◆ Directions ◆
- a) Name every person mentioned by name in the essay on knowing classical music, including its author.
- b) Render each line of the listing as a row in a Markdown table with the columns Num and Content, numbering the rows and skipping blank lines. Leave the pictures out.

Can You Ever Really “Know” Classical Music?
By Simon Brackenborough
Music is enough for a lifetime, but a lifetime is never enough for music.
You might think that, because I have a music degree and I edit a classical music website, I would have an extensive knowledge of classical music.
In fact, there is a lot of repertoire – even by the most famous composers – that I have not heard. While I will improve on this over time, in truth not even a professional musician playing music every day can ever fully know such a vast tradition, one which spans centuries and to which new scores are constantly being added. To tweak the quotation by Rachmaninov above, a lifetime is not enough even for classical music.
Then consider the music I do know – what is meant by ‘knowing’? Take for example Beethoven’s eighth symphony. I have heard this piece at least twice in concert, and probably many times on CD or radio over the years. But at this very second, I could not hum you any of its themes. This is not the fault of Beethoven so much as my imperfect memory. I have a rough idea of its character and length, and through other works by Beethoven, I know what his music tends to sound like.
So in what sense do I really know Beethoven’s eighth? If I heard a performance, I would certainly recognise parts of it – the themes are lurking my head somewhere. Though if you mischievously told me that this music was from another plausible piece from the same period, I might believe you.
Music I have closely studied, or performed, may result in a different story. As anyone learning a foreign language knows, instant recall requires a lot more work than recognition. They are both forms of knowledge, but they are not the same.
But here’s the thing. If asked, I would say I know Beethoven’s eighth. Socially, this is simpler and it benefits me too – it projects authority. Admitting ignorance in an area you are invested in does not always come easily. From the knowledge-proud we hear the reluctant admission: ‘I’m ashamed to say that I didn’t know this’, signifying that an oversight is not for want of trying.
There is something rather sad and futile about a shame of imperfect knowledge. Since a degree of ignorance is inevitable, should we not learn to make peace with this fact? Even while we cultivate knowledge, perhaps by embracing ignorance, and leaving shame behind, we can better understand what we know.
I know that I know nothing.
The ‘Socratic Paradox’
The fear of being ignorant seems bound up in the ugliness of the word itself. The phrase ‘pig-ignorant’ doubles the harshness – and is rather unfair, I think, on those charming and highly intelligent animals. And yet, as the pig contentedly wallows in the mud, there is the expression ‘ignorance is bliss’. We recognise that knowledge, even as it empowers, tends to complicate things.
In The Black Swan, Nassem Nicholas Taleb described the ‘antilibrary’ of the writer and scholar Umberto Eco. At over 30,000 books, Taleb argued that this collection was not a means of Eco putting his erudition on display, because for the dedicated pursuer of knowledge, the value is in having as many books that you haven’t read as possible.
Many people, myself included, have criticised classical concert programming for an over-reliance of a limited pool of familiar music. But would we want a concert series like the ‘antilibrary’, a constant stream of new discoveries and world premieres? You could argue that a narrow repertoire is a sensible response to an overwhelming avalanche of potential scores – that at least it allows audiences to develop a deep relationship with a certain set of pieces.

Items from a data source:
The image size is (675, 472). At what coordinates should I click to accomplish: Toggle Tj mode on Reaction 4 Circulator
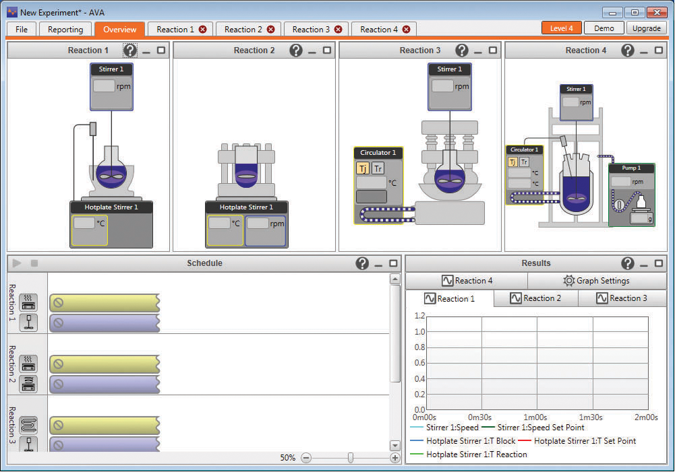click(x=512, y=162)
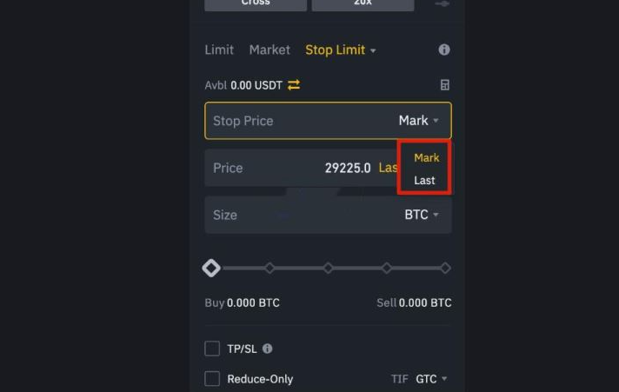Screen dimensions: 619x392
Task: Click the TP/SL info icon
Action: coord(267,349)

◆ Answers per task ◆
- a)
- Simon Brackenborough
- Rachmaninov
- Beethoven
- Nassem Nicholas Taleb
- Umberto Eco

- b)
| Num | Content |
|---|---|
| 1 | The image size is (675, 472). At what coordinates should I click to accomplish: Toggle Tj mode on Reaction 4 Circulator |
| 2 | click(x=512, y=162) |
| 3 | Screen dimensions: 619x392 |
| 4 | Task: Click the TP/SL info icon |
| 5 | Action: coord(267,349) |